__LIST OF TASKS__
A. In the cloud bills lesson, edit the stretch from "Compute cost has" through "an incomplete picture." so that "operating system licensing" replaces "OS licensing".
B. According to the cloud bills lesson, what is the hourly price of an m5.xlarge instance?
C. List every usual suspect that the cloud bills lesson names as inflating compute bills.

__GIVEN PASSAGE__
FinOps & Cloud Cost Optimization

Understanding Cloud Bills

18 min Lesson 3 of 26

Understanding Cloud Bills

Cloud bills are not random. Every dollar on an AWS Cost Explorer, GCP Billing, or Azure Cost Management invoice maps to a discrete metered event: a CPU-second consumed, a gigabyte stored, a byte transferred out of a region. The problem is that cloud providers surface those events through hundreds of SKUs, dozens of pricing dimensions, and free-tier traps that make the total look opaque. This lesson teaches you to read a bill the way a FinOps engineer at Netflix or Lyft would — identifying the three fundamental cost drivers (compute, storage, egress) and the predictable culprits that inflate each one.

The 80/20 rule of cloud spend: In a typical production workload, compute accounts for 50–70% of spend, storage for 10–20%, and data transfer (egress) for 5–20%. The remaining 5–15% is database managed services, DNS, monitoring, and miscellaneous. Knowing this distribution tells you where to focus: a 30% reduction in compute spend beats a 30% reduction in egress every time — unless your egress bill is anomalously large (common in media streaming or data export-heavy SaaS).

Compute: The Dominant Cost Driver

Compute cost has three sub-dimensions that cloud providers always price separately: instance hours (vCPU + RAM time), OS licensing (Windows/RHEL surcharge on top of hardware), and accelerator add-ons (GPU, FPGA, or Elastic Network Adapter throughput). Reading an EC2 line item without understanding all three gives you an incomplete picture.

The usual suspects that inflate compute bills:

Zombie instances: Instances left running after a load test, a demo, or a dev environment that was never torn down. At $0.096/hr for an m5.xlarge, a forgotten instance costs $840/year. Multiply by the 15–30 instances engineering teams typically leave behind and you have a $15–25k leak with zero business value.
Over-provisioned instance families: Picking m5.2xlarge because it was the default in Terraform and nobody questioned it. At big tech, the average CPU utilization across on-demand compute is 12–25%. Right-sizing (Lesson 4) recovers much of this, but you cannot right-size what you cannot see.
Missing Savings Plans or Reserved Instances: On-demand pricing is the list price — the ceiling, not the floor. AWS Compute Savings Plans give 40–60% off on-demand for a 1- or 3-year commitment. Running $200k/month of steady-state EC2 on-demand when you could be on a Savings Plan is a $80–120k/year leak. (Lesson 5 covers commitments in depth.)
Auto-Scaling misconfiguration: Scale-out policies that add capacity faster than scale-in policies remove it, or minimum fleet sizes set too conservatively for off-hours traffic. A minimum of 10 instances that should be 3 during nights and weekends costs real money 168 hours a week.
Idle NAT Gateways and Load Balancers: Each AWS NAT Gateway costs $0.045/hr (~$390/yr) plus $0.045/GB processed, regardless of traffic. An ALB costs $0.008/hr plus LCU charges. Environments that were deployed for a sprint and never deleted leave these resources running indefinitely.

__PROVIDED MATERIAL__
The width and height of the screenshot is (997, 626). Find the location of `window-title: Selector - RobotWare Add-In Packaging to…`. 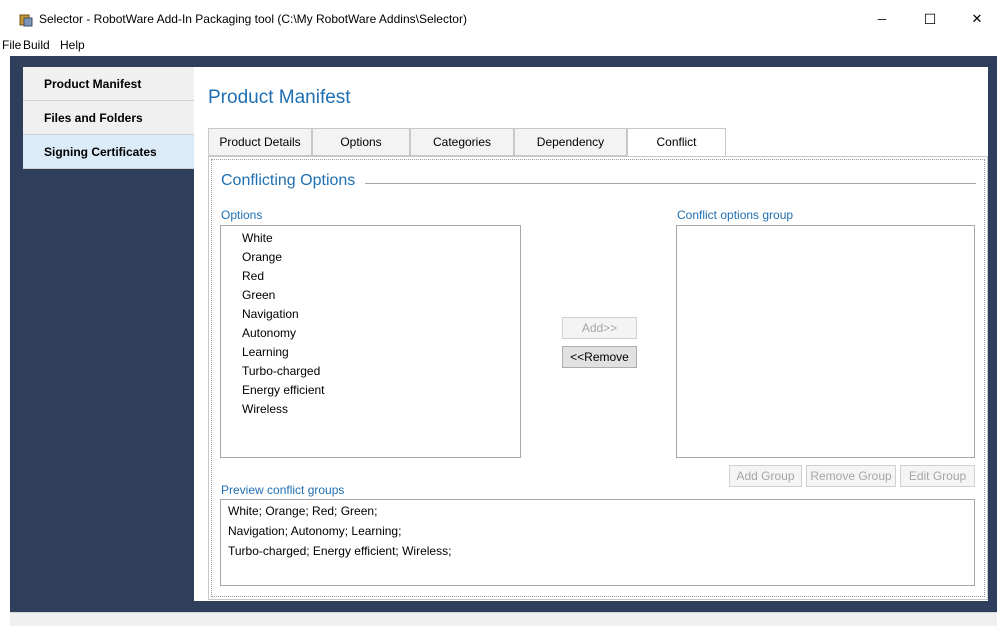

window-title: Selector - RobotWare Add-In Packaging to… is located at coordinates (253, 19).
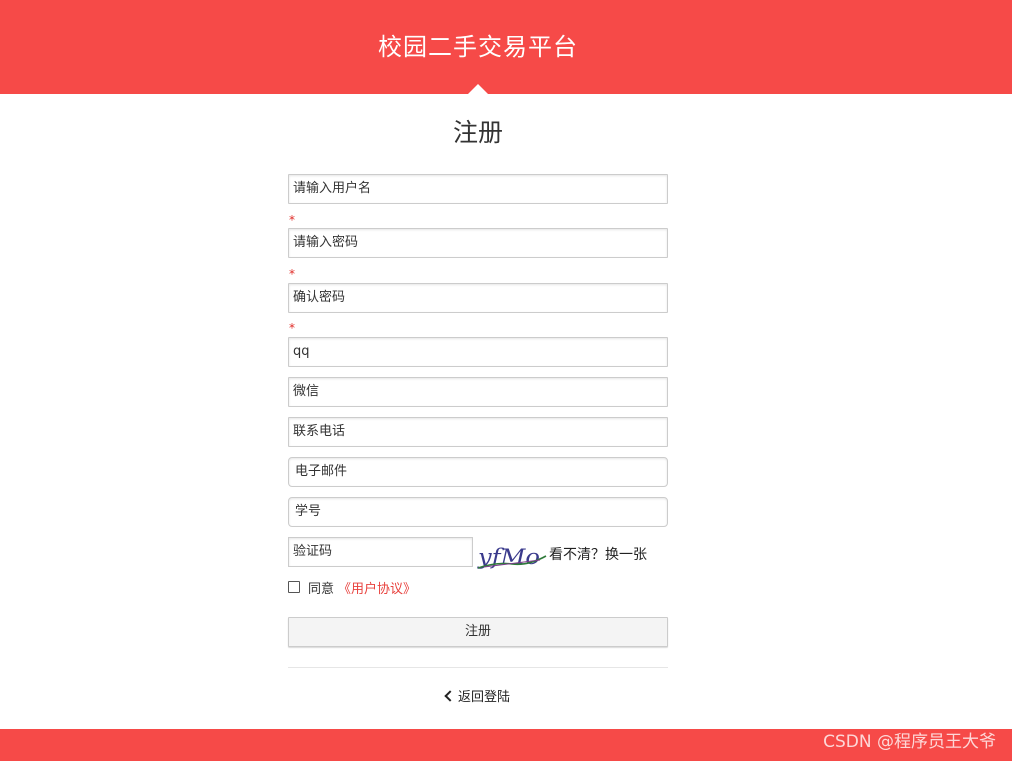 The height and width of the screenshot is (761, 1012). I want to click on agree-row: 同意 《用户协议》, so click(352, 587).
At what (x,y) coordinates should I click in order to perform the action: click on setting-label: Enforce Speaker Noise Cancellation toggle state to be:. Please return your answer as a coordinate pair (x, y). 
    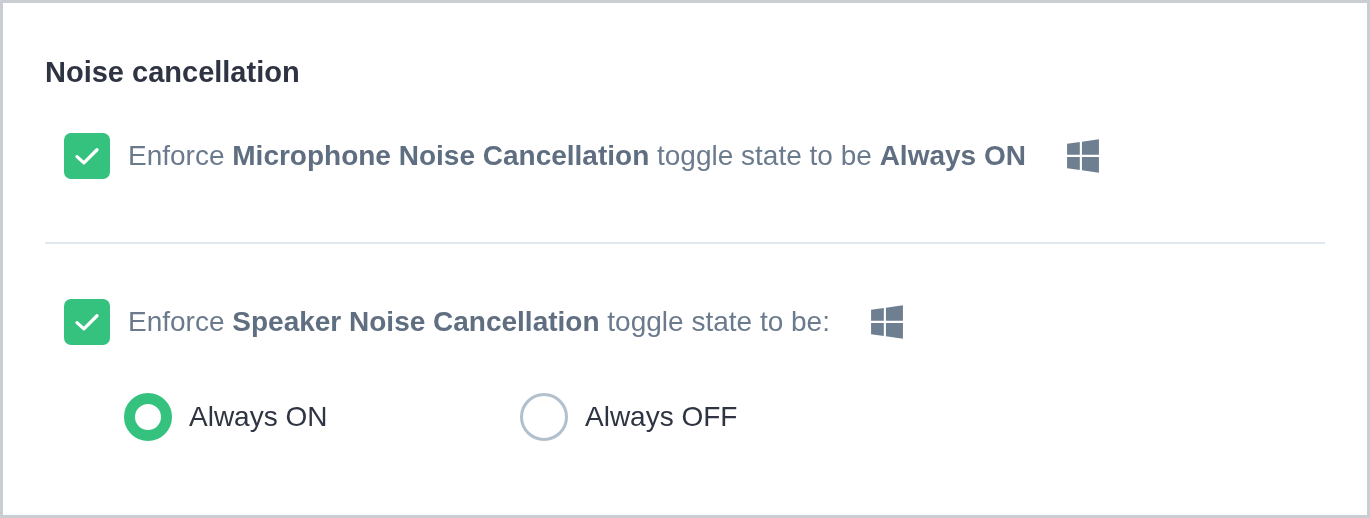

__WRITTEN RESPONSES__
A.
Compute cost has three sub-dimensions that cloud providers always price separately: instance hours (vCPU + RAM time), operating system licensing (Windows/RHEL surcharge on top of hardware), and accelerator add-ons (GPU, FPGA, or Elastic Network Adapter throughput). Reading an EC2 line item without understanding all three gives you an incomplete picture.

B. $0.096 per hour

C.
- Zombie instances
- Over-provisioned instance families
- Missing Savings Plans or Reserved Instances
- Auto-Scaling misconfiguration
- Idle NAT Gateways and Load Balancers